Il nono motivo di ricorso resta assorbito nell’ottavo, non essendo più rilevante ai fini di giudizio la verifica della natura dolosa o colposa dell’omissione contributiva, né l’ulteriore approfondimento sulla abolizione, totale o parziale, del regime sanzionatorio, stante la accertata estinzione per prescrizione del credito contributivo dell’INPS sulle due annualità 2005 e 2006.
La controversia si conclude, quindi, in questa fase, con il solo accoglimento dell’ottavo motivo, in esso assorbito il nono, per la ritenuta esistenza del diritto alla pretesa contributiva, tuttavia, estinto per maturata prescrizione decorrente da un termine diverso da quello indicato in sentenza.
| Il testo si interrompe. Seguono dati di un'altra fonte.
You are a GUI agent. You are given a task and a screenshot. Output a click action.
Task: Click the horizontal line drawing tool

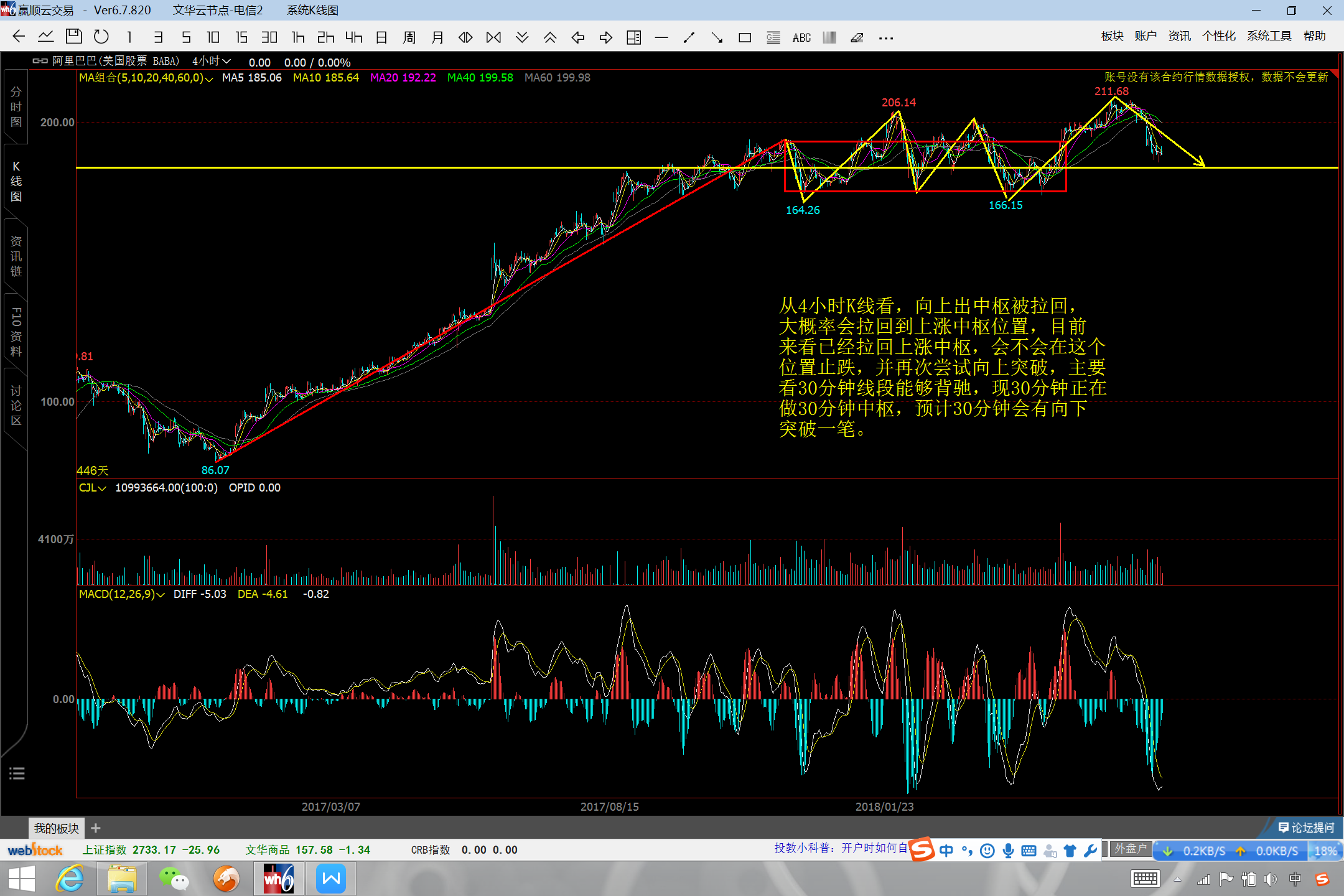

La complessità delle questioni trattate e il consolidamento dell’orientamento giurisprudenziale in epoca successiva alla introduzione della originaria domanda giudiziale consentono di accedere alla compensazione delle spese processuali fra le parti.
Non ricorrono le condizioni per il raddoppio del contributo unificato a carico del ricorrente.
P.Q.M.
La Corte accoglie il ricorso, limitatamente al motivo n.8, in esso assorbito il motivo n.9, e respinti i restanti; cassa la sentenza impugnata in relazione al motivo accolto e, decidendo nel merito, dichiara non dovuti i contributi richiesti per gli anni 2005 e 2006.
Compensa le spese fra le parti.
Ai sensi dell’art. 13 comma 1 -quater del DPR 115/2002, dà atto della non sussistenza dei presupposti per il versamento, da parte del ricorrente, dell’ulteriore importo a titolo di contributo unificato pari a quello dovuto per il ricorso principale, a norma del comma 1-bis dello steso art. 13.
Così deciso in Roma, il 30 ottobre 2024.